The only established role for complement in mediating immunologic renal disease involves elaboration of leukochemotactic factors and neutrophil-dependent glomerular injury. In the passive Heymann nephritis (PHN) model of experimental membranous nephropathy, rats injected with sheep antibody to rat proximal tubular brush border antigen (Fx1A) form subepithelial deposits of sheep IgG and rat complement (C3), and develop heavy proteinuria only 5 d without glomerular inflammatory changes. To study the role of complement in mediating proteinuria in PHN, 16 rats were treated daily with cobra venom factor from before antibody injection to maintain C3 levels at <10% of pretreatment values and compared to 16 untreated controls.
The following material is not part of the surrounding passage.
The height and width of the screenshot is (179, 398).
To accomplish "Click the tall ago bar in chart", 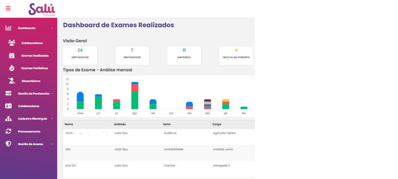I will [134, 96].
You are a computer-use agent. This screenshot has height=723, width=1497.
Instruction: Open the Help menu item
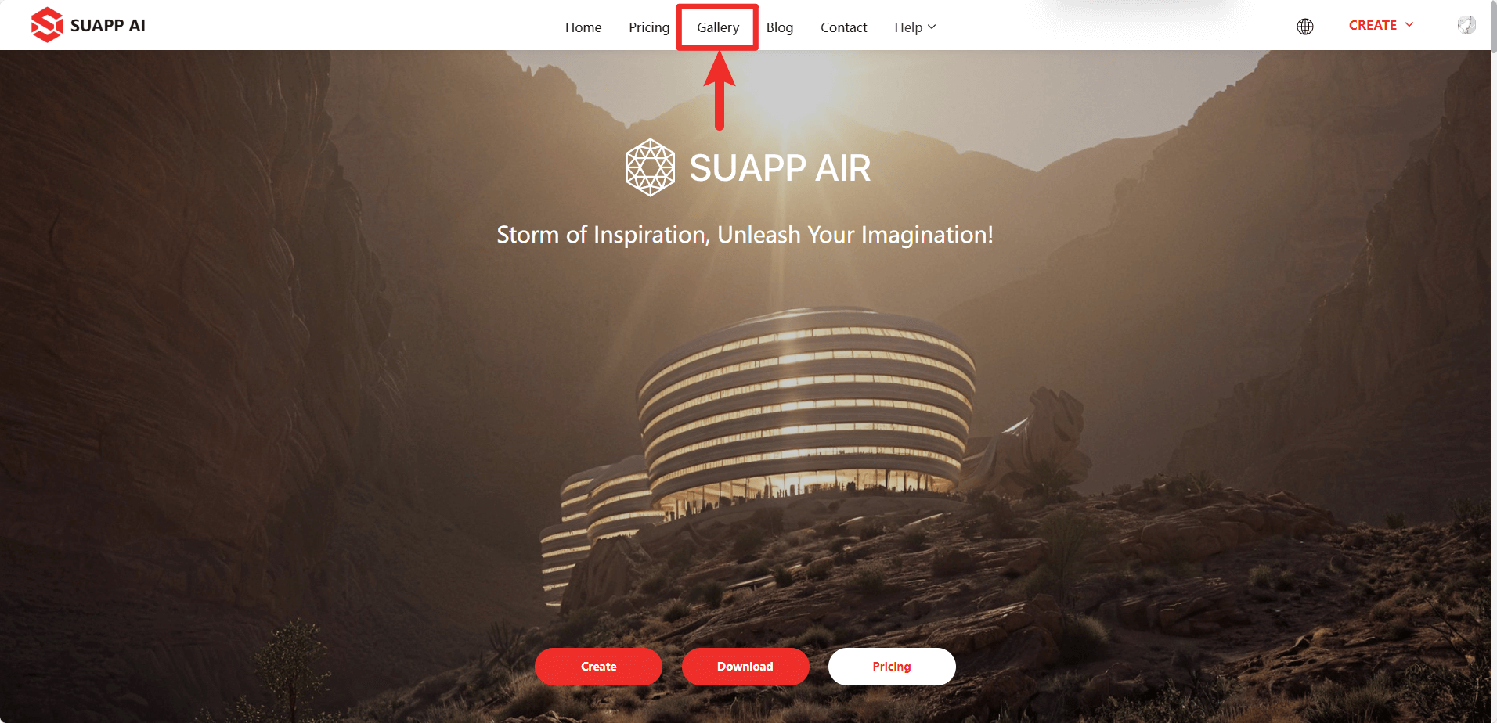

Proteinuria at 5 d was abolished in C3-depleted rats (4±1, controls 70±15 mg/d, P <0.001), although renal deposition of 125I-labeled antibody was the same in both groups (188±35 vs. 191±22 μg IgG/2 kidneys, P >0.5). Nephritogenic doses of both the noncomplement-fixing F(ab')2 portion and the γ2 subclass of anti-Fx1A IgG produced subepithelial deposits of immunoglobulin without C3, but proteinuria did not occur despite glomerular deposition of up to 70 μg/2 kidneys of γ2. However, glomerular deposition of as little as 60 μ of γ1 produced C3 fixation in vivo and heavy proteinuria. No neutrophil exudate could be detected histologically in PHN from the time of antibody injection through development of proteinuria. Proteinuria in five PHN rats depleted of neutrophils to <200/mm3 with antineutrophil serum was not reduced compared to six controls with normal neutrophil counts (34±9.6 vs. 25±10.4 mg/d, P>0.5). These results demonstrate that proteinuria in the PHN model of membranous nephropathy is complement-dependent and strongly suggest a neutrophil-independent mechanism. Thus a new role for the complement system in mediating immunologic glomerular injury is identified.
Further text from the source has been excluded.